Early cases of monkeypox were identified in people who traveled outside of Washington state. More recent cases, however, were identified in people who haven't recently traveled outside the state. This means they were likely exposed locally.
“The risk to the public is low at this time. Transmission generally requires close, skin-to-skin contact with someone who has symptoms of the disease,” said state Epidemiologist for Communicable Diseases Scott Lindquist. “For people who have had recent contact with someone who tested positive for monkeypox, the vaccine can reduce the chance of developing a monkeypox infection.”
Phase 1 of the vaccine distribution calls for the government to allocate 56,000 doses, prioritizing states and jurisdictions with high case rates.
In late July or early August, Phase 2 will make 240,000 additional doses available across the country.
On June 29, the U.S. announced "aggressive steps to battle the latest monkeypox outbreak, expanding the group of people recommended to get vaccinated.
The administration said it was expanding the pool of people who are advised to get vaccinated to include those who may realize on their own that they could have been infected. That includes men who have recently had sex with men at parties or in other gatherings in cities where monkeypox cases have been identified.
There have been no U.S. deaths and officials say the risk to the American public is low. But they are taking steps to assure people that medical measures are in place to deal with the growing problem.
What is monkeypox? And how does it spread?
Monkeypox is a virus that originates in wild animals like rodents and primates, and occasionally jumps to people. Most human cases have been in central and west Africa, where the disease is endemic.

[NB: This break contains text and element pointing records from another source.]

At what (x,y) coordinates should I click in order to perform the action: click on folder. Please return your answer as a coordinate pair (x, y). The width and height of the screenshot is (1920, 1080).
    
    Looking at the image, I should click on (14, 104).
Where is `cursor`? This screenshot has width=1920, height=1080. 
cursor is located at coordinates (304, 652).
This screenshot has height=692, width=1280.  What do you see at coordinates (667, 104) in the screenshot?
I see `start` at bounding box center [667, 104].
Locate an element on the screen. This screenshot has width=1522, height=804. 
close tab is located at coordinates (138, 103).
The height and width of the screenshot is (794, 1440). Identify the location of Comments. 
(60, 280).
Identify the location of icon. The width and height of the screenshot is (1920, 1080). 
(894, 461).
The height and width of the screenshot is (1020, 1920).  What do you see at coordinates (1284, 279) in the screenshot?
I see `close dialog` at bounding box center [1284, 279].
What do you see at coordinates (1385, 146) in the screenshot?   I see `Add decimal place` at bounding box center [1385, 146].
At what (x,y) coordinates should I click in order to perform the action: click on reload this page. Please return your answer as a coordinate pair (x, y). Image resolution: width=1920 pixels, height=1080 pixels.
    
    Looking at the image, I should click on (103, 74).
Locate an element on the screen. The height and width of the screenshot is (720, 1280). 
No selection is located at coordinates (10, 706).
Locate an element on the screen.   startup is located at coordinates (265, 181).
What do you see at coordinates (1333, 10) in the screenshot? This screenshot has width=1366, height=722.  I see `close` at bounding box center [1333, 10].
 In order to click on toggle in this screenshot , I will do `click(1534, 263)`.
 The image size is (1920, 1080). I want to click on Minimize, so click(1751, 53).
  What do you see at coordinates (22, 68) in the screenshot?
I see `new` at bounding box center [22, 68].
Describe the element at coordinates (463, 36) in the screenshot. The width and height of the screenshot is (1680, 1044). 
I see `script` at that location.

The illness was first identified by scientists in 1958 when there were two outbreaks of a “pox-like” disease in research monkeys — thus the name monkeypox. The first known human infection was in 1970, in a 9-year-old boy in a remote part of Congo.
Monkeypox belongs to the same virus family as smallpox but causes milder symptoms.
Most patients experience fever, body aches, chills and fatigue. People with more serious illness may develop a rash and lesions on the face and hands that can spread to other parts of the body.
The incubation period is from about five days to three weeks. Most people recover within about two to four weeks without needing to be hospitalized.
Monkeypox can be fatal for up to one in 10 people and is thought to be more severe in children.
People exposed to the virus are often given one of several smallpox vaccines, which have been shown to be effective against monkeypox. Anti-viral drugs are also being developed.